Порядок работы:
- A) Почему, по словам собеседника во фрагменте интервью, пробелы в поездках тоже нужны? Ответьте в одном–трёх предложениях.
- B) Переведите на английский язык предложение из фрагмента интервью: «Книги я целенаправленно собираю лет 50, все остальное – более сорока лет».
- C) Продолжите фрагмент интервью о собрании, начиная сразу после последнего приведённого предложения.

══ Фрагмент интервью

Конечно! У меня всегда была слабость к русской глубинке. Вятка, Тюмень, Воронеж, Кострома – я обожаю Кострому!.. Несколько раз я жил в Вологде, Ярославле, Угличе, Великом Устюге… Я южанин, но меня все время тянет на север. Я никогда не был туристом в России, и чувствую себя здесь почти как дома. 15 лет назад я побывал на Соловках: там меня встретил один друг, я снял себе избу, катался на лодке, ел морошку, пешком все обошел и посмотрел. В Сургуте был, в Тобольске, Тюмени… У меня пока два пробела: я не был на Алтае и не купался в Байкале. У меня много друзей в России, и они мне обещают, что в ближайшие годы мы там побываем. С другой стороны, нужны и пробелы, потому что если всё изучено, это скучно. Кстати, из последних двадцати с лишним лет около пяти я пробыл в России (если суммировать все мои приезды).

- Наверное, поэтому вы так хорошо говорите по-русски?

Когда я нахожусь в России долго, я отключаюсь от французского. Меня спрашивают иногда, когда я здесь у вас: а как по-французски будет то или это, - а я отвечаю, что забыл, не знаю, прошу, чтобы оставили меня. Русский – он же мне почти родной. Я думаю по-русски и мечтаю по-русски.

- Вернемся к вашему собранию. Кроме открыток, какие еще раритеты - картины, рукописи, личные письма – вам удалось собрать? Кто их автор?

Говоря по-научному, в моем собрании находится несколько десятков тысяч единиц хранения. На сегодняшний день это самое большое собрание во Франции, Европе и мире. Оригинальных работ (картин, рукописей, графики) – 5-6 тысяч. У меня есть книги, картины русских эмигрантов. Я изучал архивы и покупал письма из частной переписки Тургенева, Стравинского, Прокофьева. Кстати, до сих пор такие документы можно купить в магазинах. Письмо Льва Николаевича Толстого тогда стоило всего 500 долларов, а сейчас другие цены, и мне они уже не по карману, хоть я человек и не бедный. Книги я целенаправленно собираю лет 50, все остальное – более сорока лет. Я начал собирать книги, когда мне было всего 16-17 лет.

════
══ Извлечённые записи

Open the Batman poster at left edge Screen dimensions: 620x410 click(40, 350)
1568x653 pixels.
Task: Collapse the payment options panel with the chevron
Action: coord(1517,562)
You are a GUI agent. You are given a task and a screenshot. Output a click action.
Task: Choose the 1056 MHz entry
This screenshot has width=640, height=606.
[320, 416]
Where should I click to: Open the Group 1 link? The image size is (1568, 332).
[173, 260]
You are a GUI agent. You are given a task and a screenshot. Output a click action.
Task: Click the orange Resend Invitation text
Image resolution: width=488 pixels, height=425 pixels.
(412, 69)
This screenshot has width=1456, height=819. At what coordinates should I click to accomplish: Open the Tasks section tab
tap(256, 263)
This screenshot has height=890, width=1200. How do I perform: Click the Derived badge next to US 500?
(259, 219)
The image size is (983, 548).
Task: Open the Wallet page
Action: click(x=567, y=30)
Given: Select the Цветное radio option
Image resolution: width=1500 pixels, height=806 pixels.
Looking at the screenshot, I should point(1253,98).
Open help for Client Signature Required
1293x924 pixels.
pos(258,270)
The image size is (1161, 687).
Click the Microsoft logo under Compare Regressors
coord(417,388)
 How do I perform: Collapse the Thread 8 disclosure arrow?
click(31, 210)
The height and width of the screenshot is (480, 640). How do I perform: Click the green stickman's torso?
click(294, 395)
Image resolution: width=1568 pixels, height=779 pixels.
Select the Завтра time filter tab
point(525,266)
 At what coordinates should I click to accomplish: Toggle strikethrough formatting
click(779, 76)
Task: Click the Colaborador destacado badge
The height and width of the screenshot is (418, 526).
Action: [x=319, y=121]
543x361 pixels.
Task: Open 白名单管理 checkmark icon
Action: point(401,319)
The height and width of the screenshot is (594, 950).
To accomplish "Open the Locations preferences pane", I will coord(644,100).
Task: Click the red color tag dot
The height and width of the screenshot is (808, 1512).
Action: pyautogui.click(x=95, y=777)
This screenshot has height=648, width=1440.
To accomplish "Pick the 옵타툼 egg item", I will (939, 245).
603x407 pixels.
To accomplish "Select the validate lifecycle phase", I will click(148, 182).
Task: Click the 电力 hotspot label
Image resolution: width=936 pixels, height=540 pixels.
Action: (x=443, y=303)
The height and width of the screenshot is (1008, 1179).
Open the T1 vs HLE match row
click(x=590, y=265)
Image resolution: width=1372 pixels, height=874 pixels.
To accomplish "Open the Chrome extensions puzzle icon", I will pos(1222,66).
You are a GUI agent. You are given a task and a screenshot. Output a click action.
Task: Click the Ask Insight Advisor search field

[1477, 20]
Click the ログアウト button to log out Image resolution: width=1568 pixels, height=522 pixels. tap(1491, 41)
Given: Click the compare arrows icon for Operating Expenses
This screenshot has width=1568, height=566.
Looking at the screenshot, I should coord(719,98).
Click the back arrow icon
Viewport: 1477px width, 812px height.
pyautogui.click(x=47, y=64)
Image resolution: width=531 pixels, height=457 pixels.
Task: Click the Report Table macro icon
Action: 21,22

════

Итоги выполнения:
- A) Собеседник считает пробелы нужными, потому что если всё изучено, это скучно.

- B) I have been purposefully collecting books for about 50 years, and everything else for more than forty years.

- C)
- А какие это были книги?

Там были дореволюционные издания Чехова, Толстого, часто – прижизненные издания. Они были никому не нужны. Я купил прижизненное издание Пушкина по 20 долларов. Смешно! Сегодня они стоят по 20-200 тысяч. Я одним из первых понял, что надо собирать издания 1920-30-х годов Бунина, Шмелева, Зайцева, Ремизова. Например, одного Ремизова у меня 500 книг с автографом. Они повторяются, но ведь важно, кому он их дарил, важны подписи. Сейчас это немыслимо, потому что одна его книга может стоить несколько тысяч евро.

- Вы знали лично кого-нибудь из этих писателей, поэтов, художников?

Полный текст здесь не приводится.